Stored items:
============
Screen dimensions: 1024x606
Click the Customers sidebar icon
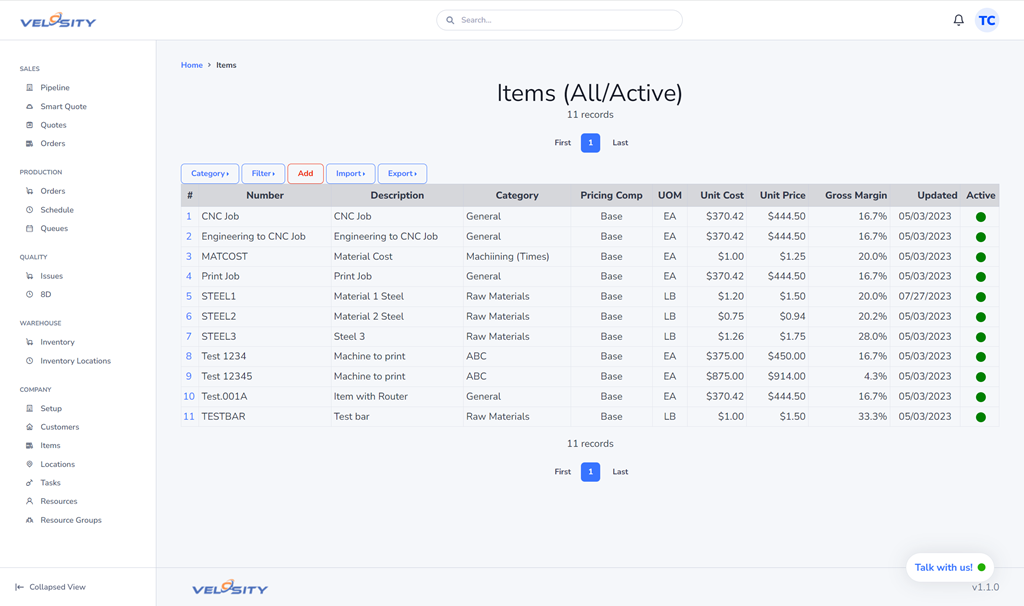[29, 427]
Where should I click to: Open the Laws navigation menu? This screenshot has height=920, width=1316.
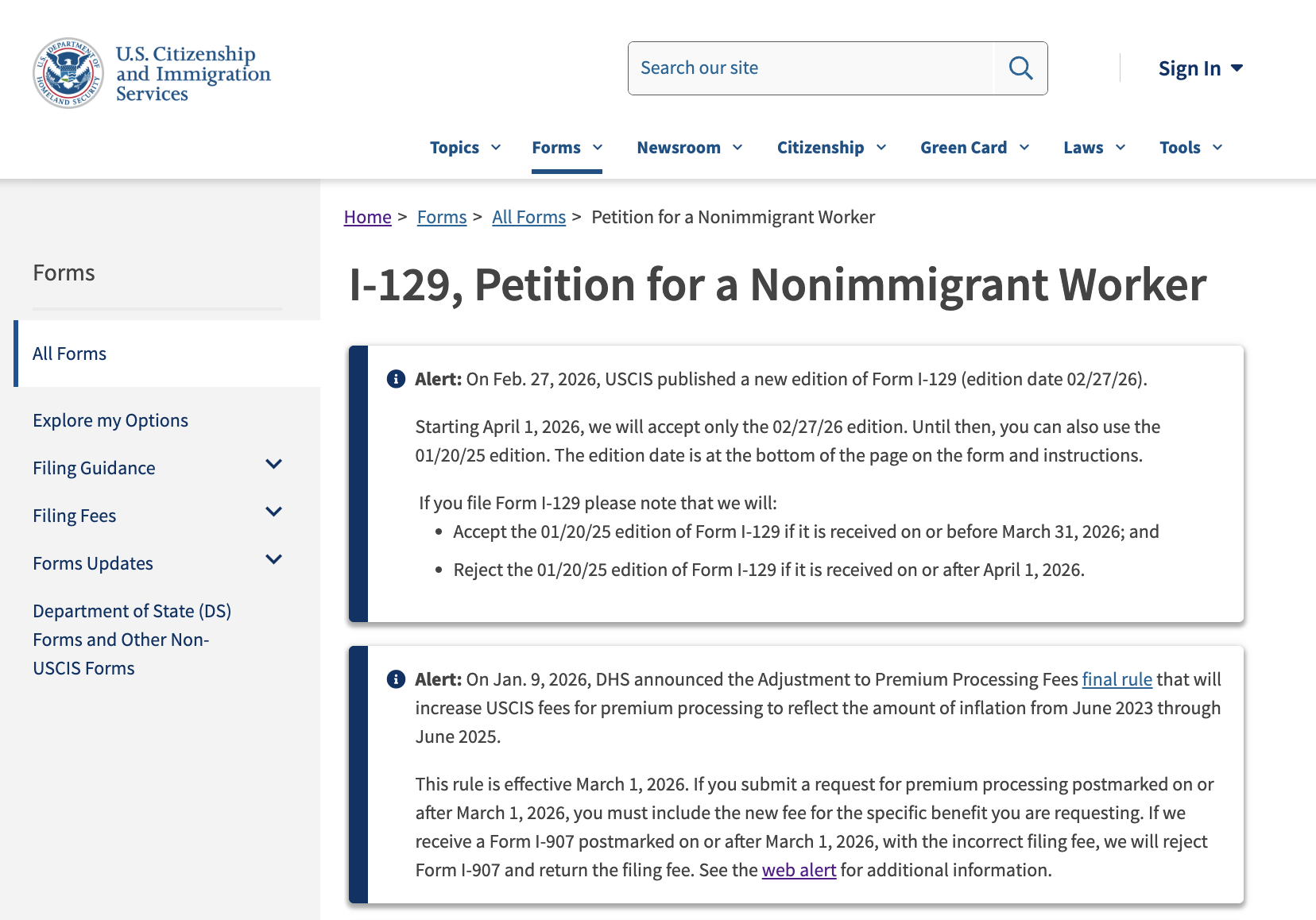tap(1094, 148)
============
• ASSIGNED TASK:
With the pictures set aside, please write out all of the records above exactly.

• RESPONSE TO THE TASK:
Screen dimensions: 1024x606
Click the Customers sidebar icon
[29, 427]
Where should I click to: Open the Laws navigation menu? This screenshot has height=920, width=1316.
tap(1094, 148)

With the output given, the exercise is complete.